WHAT THE TASK ASKS: Among the entries, which lines carry the string "Given"? Copy each of them.

Excerpts from a dataset
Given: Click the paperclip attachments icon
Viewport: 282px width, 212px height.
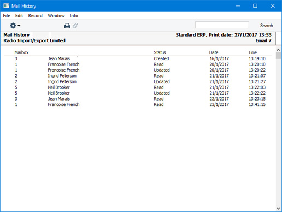Looking at the screenshot, I should [x=75, y=26].
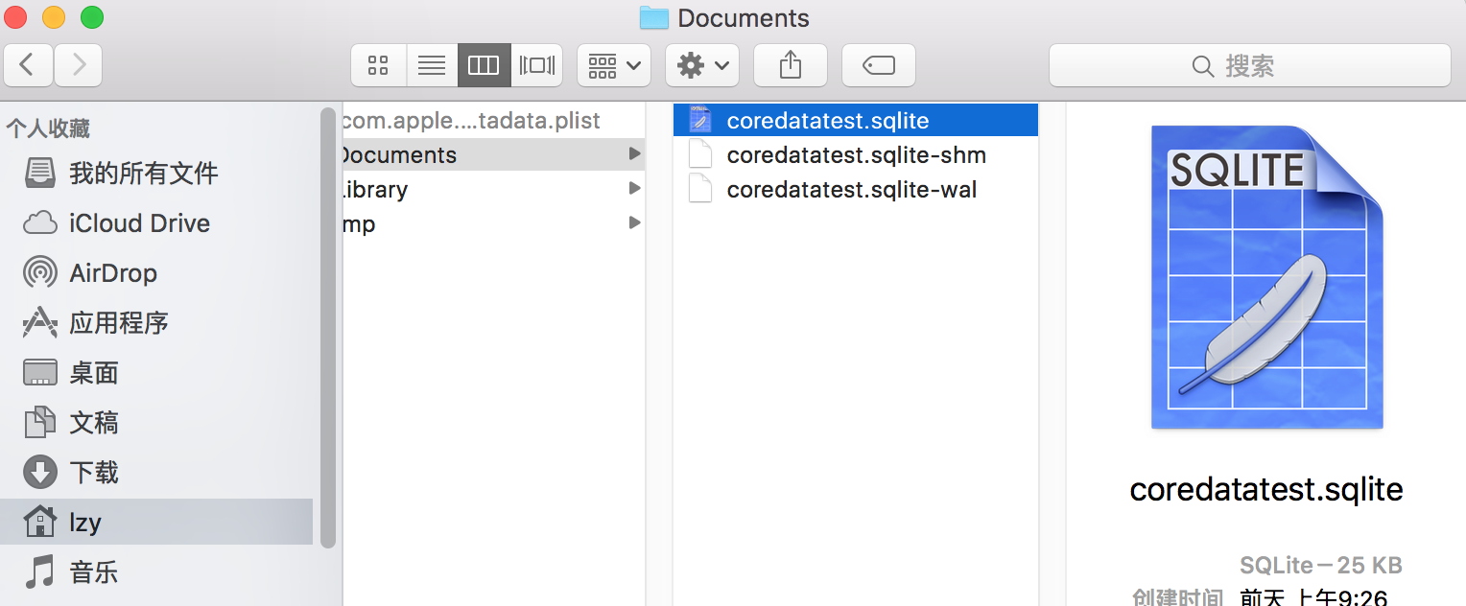Select the coredatatest.sqlite-shm file
Viewport: 1466px width, 606px height.
pos(856,155)
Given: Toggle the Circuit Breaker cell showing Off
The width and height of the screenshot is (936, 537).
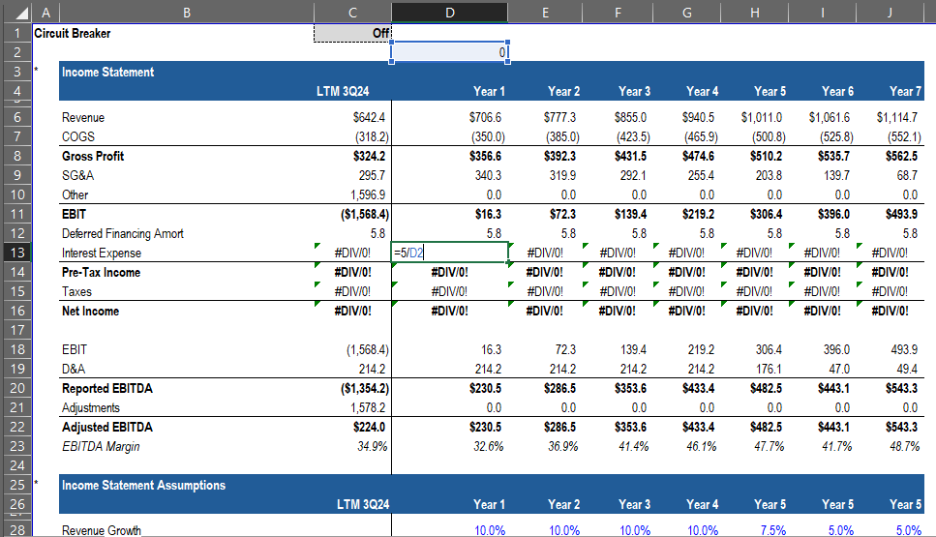Looking at the screenshot, I should (352, 33).
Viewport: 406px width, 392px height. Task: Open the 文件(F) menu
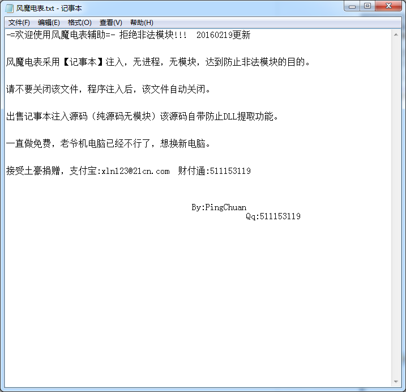(19, 23)
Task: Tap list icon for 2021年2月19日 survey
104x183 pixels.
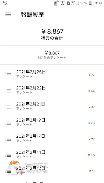Action: 8,123
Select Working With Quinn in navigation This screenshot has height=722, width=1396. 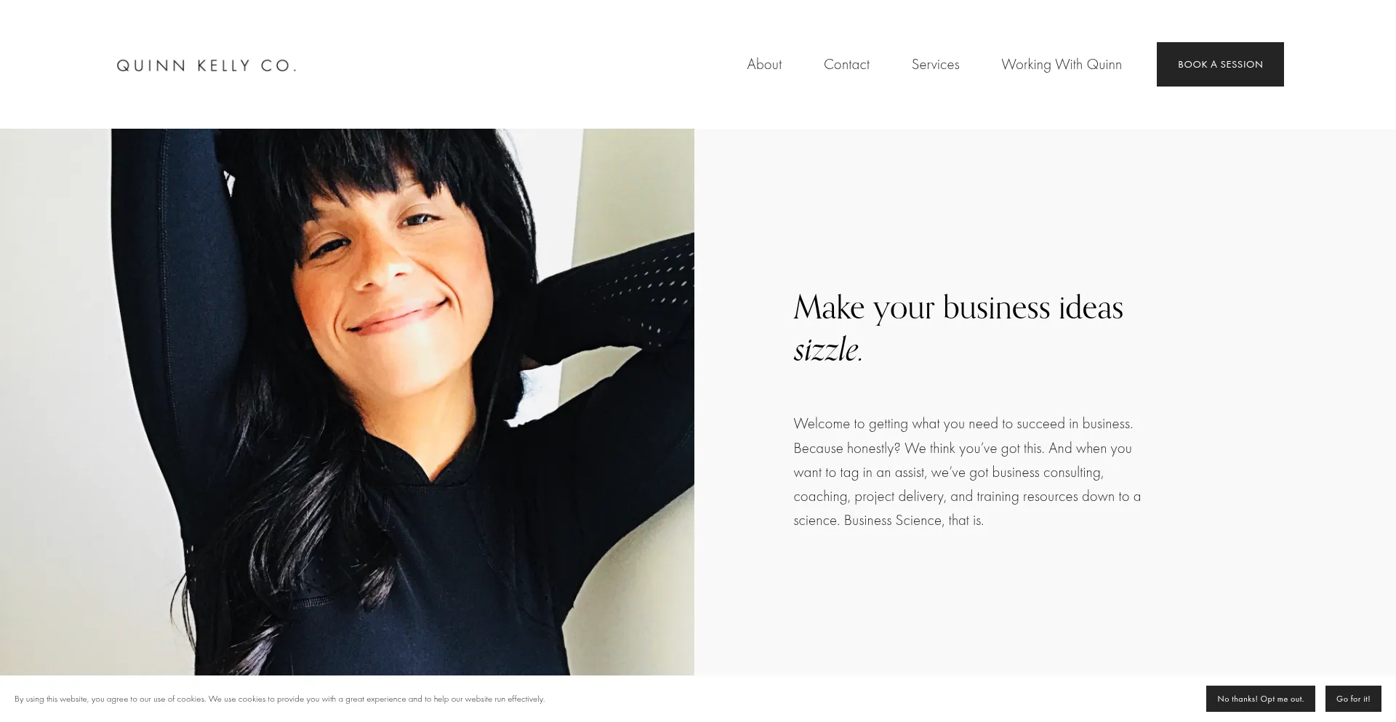click(x=1061, y=64)
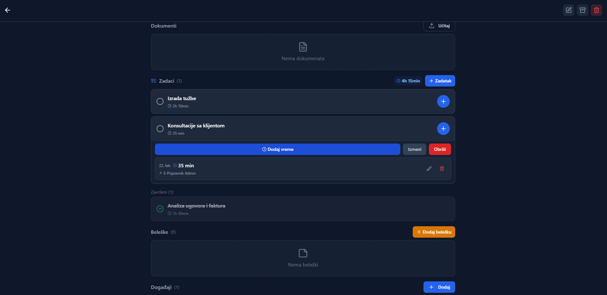Go back using the arrow icon
This screenshot has height=295, width=607.
(x=8, y=10)
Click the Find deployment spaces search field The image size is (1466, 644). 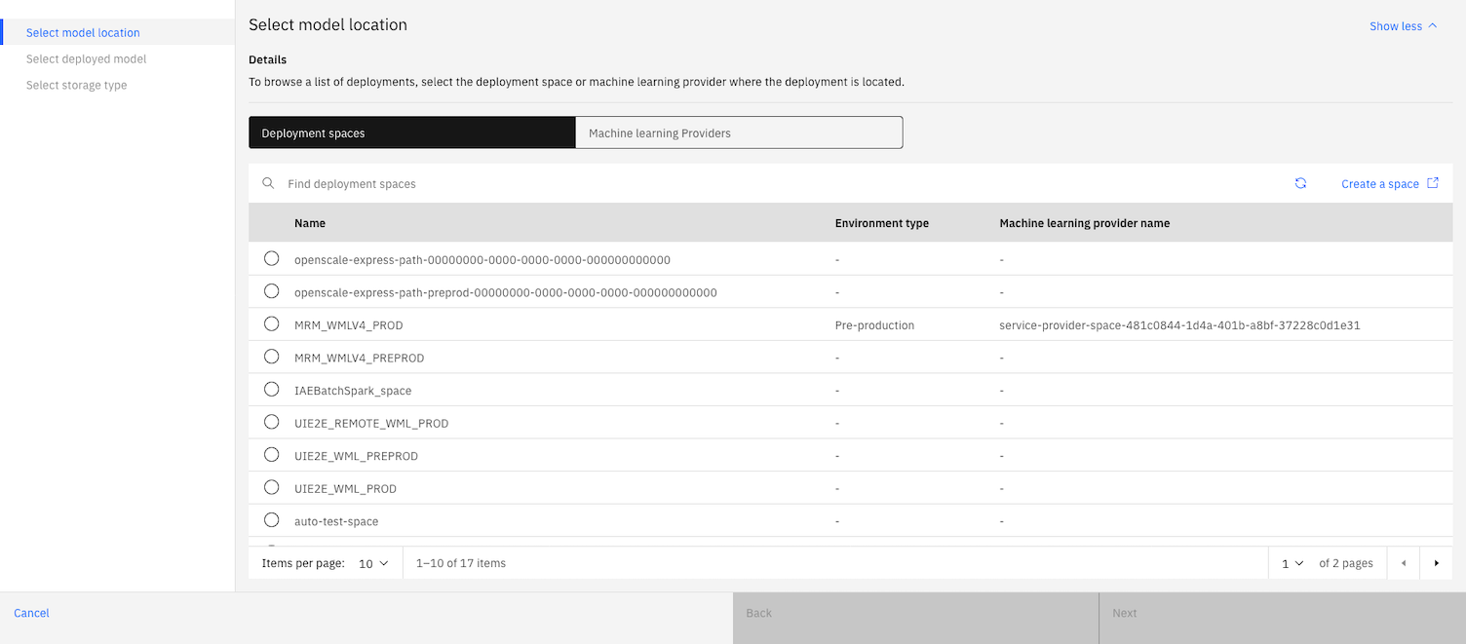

RESPONSE:
Given: Click the paperclip attachments icon
Given: Toggle the Circuit Breaker cell showing Off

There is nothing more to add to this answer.